How does insulin affect lipids?

A
  1. increased lipogenesis and inhibition of lipolysis.
  2. promotes storage vs usage since glucose is at a high
  3. increases TG synthesis from FFA, intermediates from increased glycolysis, and via acetyl Co-A carboxylase which makes TG de novo from excess glucose
  4. fatty acid synthase is stimulated
    hormone sensitive lipase inhibited
  5. decreased beta oxidation (don’t need more energy, blocks action of glucagon)
  6. increased lipoprotein lipase (adipose takes up FFA and stores them)
67
Q

How does insulin affect proteins?

A

increase protein anabolism and inhibited protein catabolism.

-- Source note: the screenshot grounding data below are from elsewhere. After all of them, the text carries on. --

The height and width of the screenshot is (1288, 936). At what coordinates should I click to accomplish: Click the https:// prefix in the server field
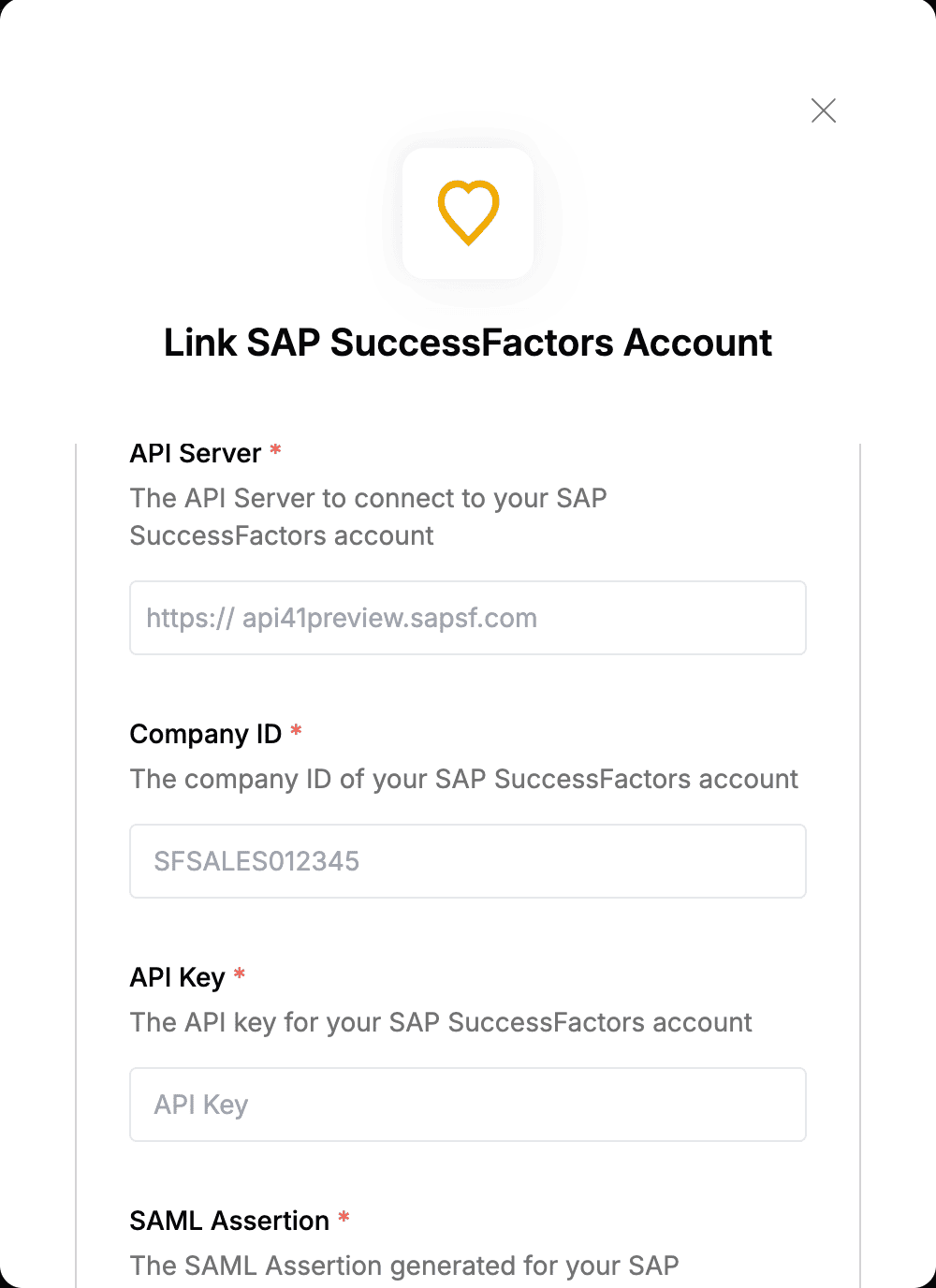tap(190, 618)
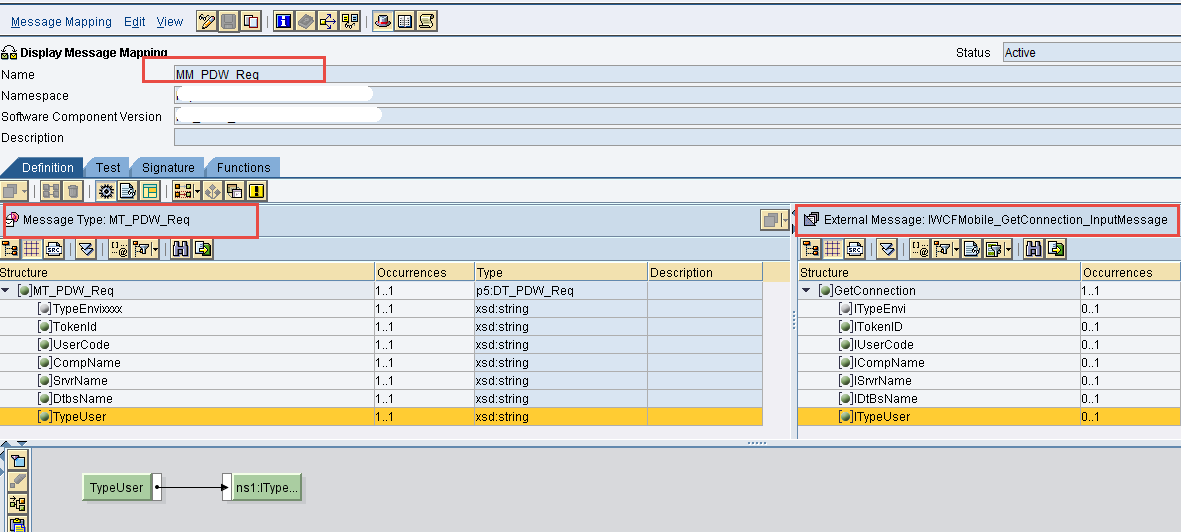Click binoculars search icon above target structure

tap(1033, 249)
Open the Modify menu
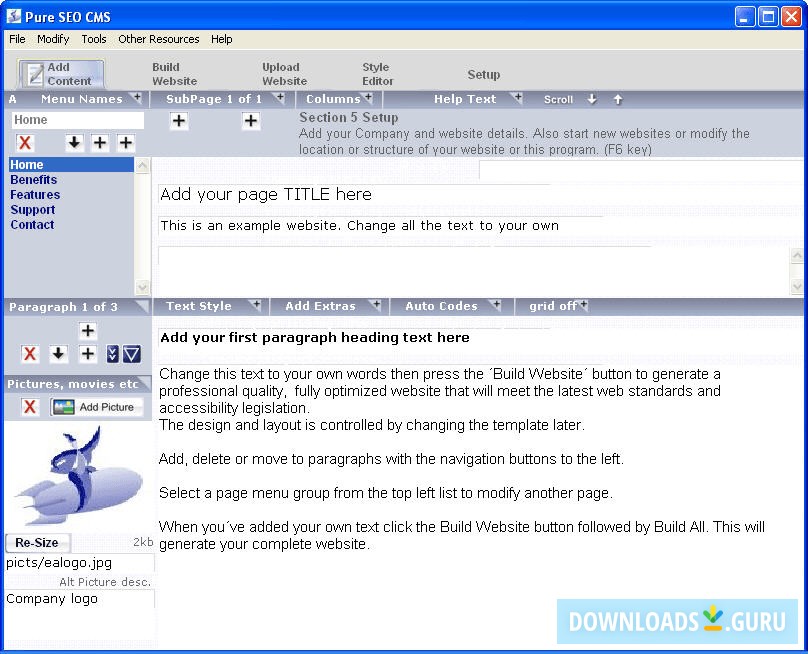This screenshot has height=654, width=808. tap(53, 39)
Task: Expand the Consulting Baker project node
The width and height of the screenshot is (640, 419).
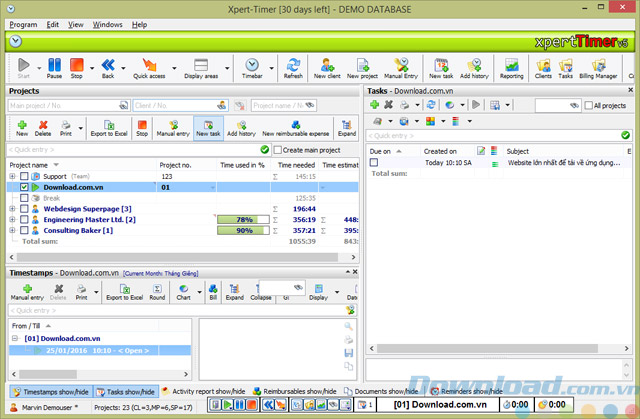Action: click(12, 230)
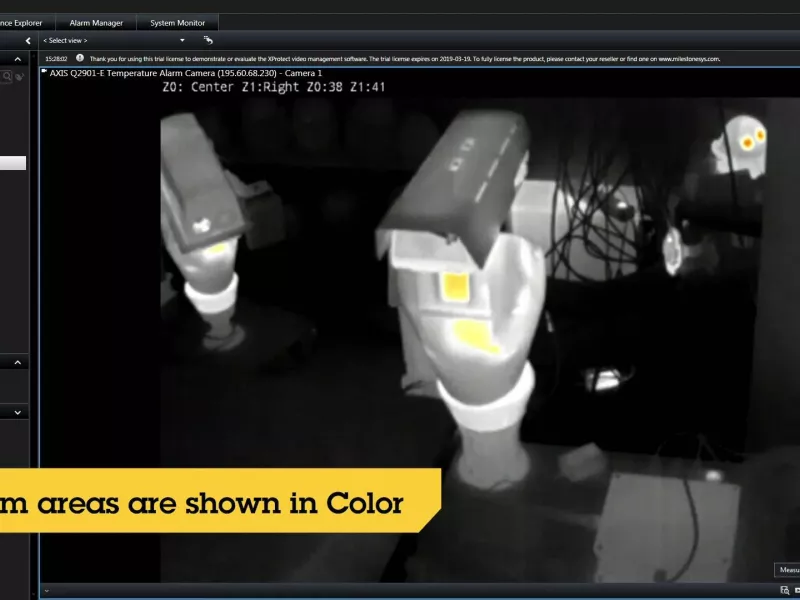
Task: Collapse the side pane with the left arrow
Action: click(27, 40)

  • increased AA transport into cells
  • increased transcription and translation and synthesis of new ribosomes
  • decreased lysosome activity
68
Q

What are some other random effects of insulin?

A
  • increased K+, phosphate and Mg into cells leading to cardiac pathologies due to hypokalemia. Occurs because insulin increases NaKATPase activity especially in skeletal tissues, so K+ pumped into cells.
  • thermogenesis
  • decreased appetite due to less peptide Y formation
69
Q

What is the main function of glucagon?

A

to raise blood glucose when hypoglycemic. Act by increasing uptake of AA to feed into gluconeogenesis and factor protein catabolism to make more glucose. Also results in an increased urea formation as a byproduct of the AA catabolism

70
Q

What increases glucagon release?

A

increase AA (especially arginine)
increase ACh
Increase NE and E
normal insulin levels are necessary for alpha cell sensitivity to glucose

71
Q

What decreases glucagon release?

A

somatostatin, FFA, insulin

72
Q

How does glucagon influence fat metabolism?

A
  1. breaks down TG into FFA and glycerol via hormone sensitive lipase
  2. FFA used for beta oxidation in mt.
  3. increased lipolysis to make energy and increase in ketones in the blood?
73
Q

When is somatostatin secreted?

A

When glucagon is high and there is elevated plasma glucose levels.

74
Q

What inhibits somatostatin?

A

insulin

75
Q

What is the role of somatostatin?

A
  • acts as a paracrine to inhibit insulin AND glucagon

- decreases rate of digestion and absorption of nutrients

76
Q

What stimulates pancreatic polypeptide release from PP cells (F cells) of the pancreas?

A
  • high blood protein
  • fasting
  • exercise
  • acute hypoglycemia
77
Q

What does PP do?

A

inhibits exocrine pancreatic secretion, gall bladder contraction, bile secretion, ileal motility.
**anything that slows down digestion.
increases colonic motility

78
Q

What does VIP do?

A

vasoactive intestinal peptide:

  • inhibits release of gastrin and HCl
  • Stimulates secretion of water and electrolytes form the SI and LI
  • Increases chief cell secretion of pepsinogen
  • relaxes GI tract sphincters
  • slows intestinal transit time
  • increases plasma glucose
79
Q

What do EC cells secrete and what do each of the hormones do?

A

Secretin: increases HCO3- secretion in pancreas and pancreatic enzyme secretion
Motilin: increases gastric and intestinal motility
Substance P: increases pancreatic flow and bicarb and amylase secretion

80
Q

What does ghrelin stimulate?

A
  • causes hunger by stimulating the hypothalamic hunger centers.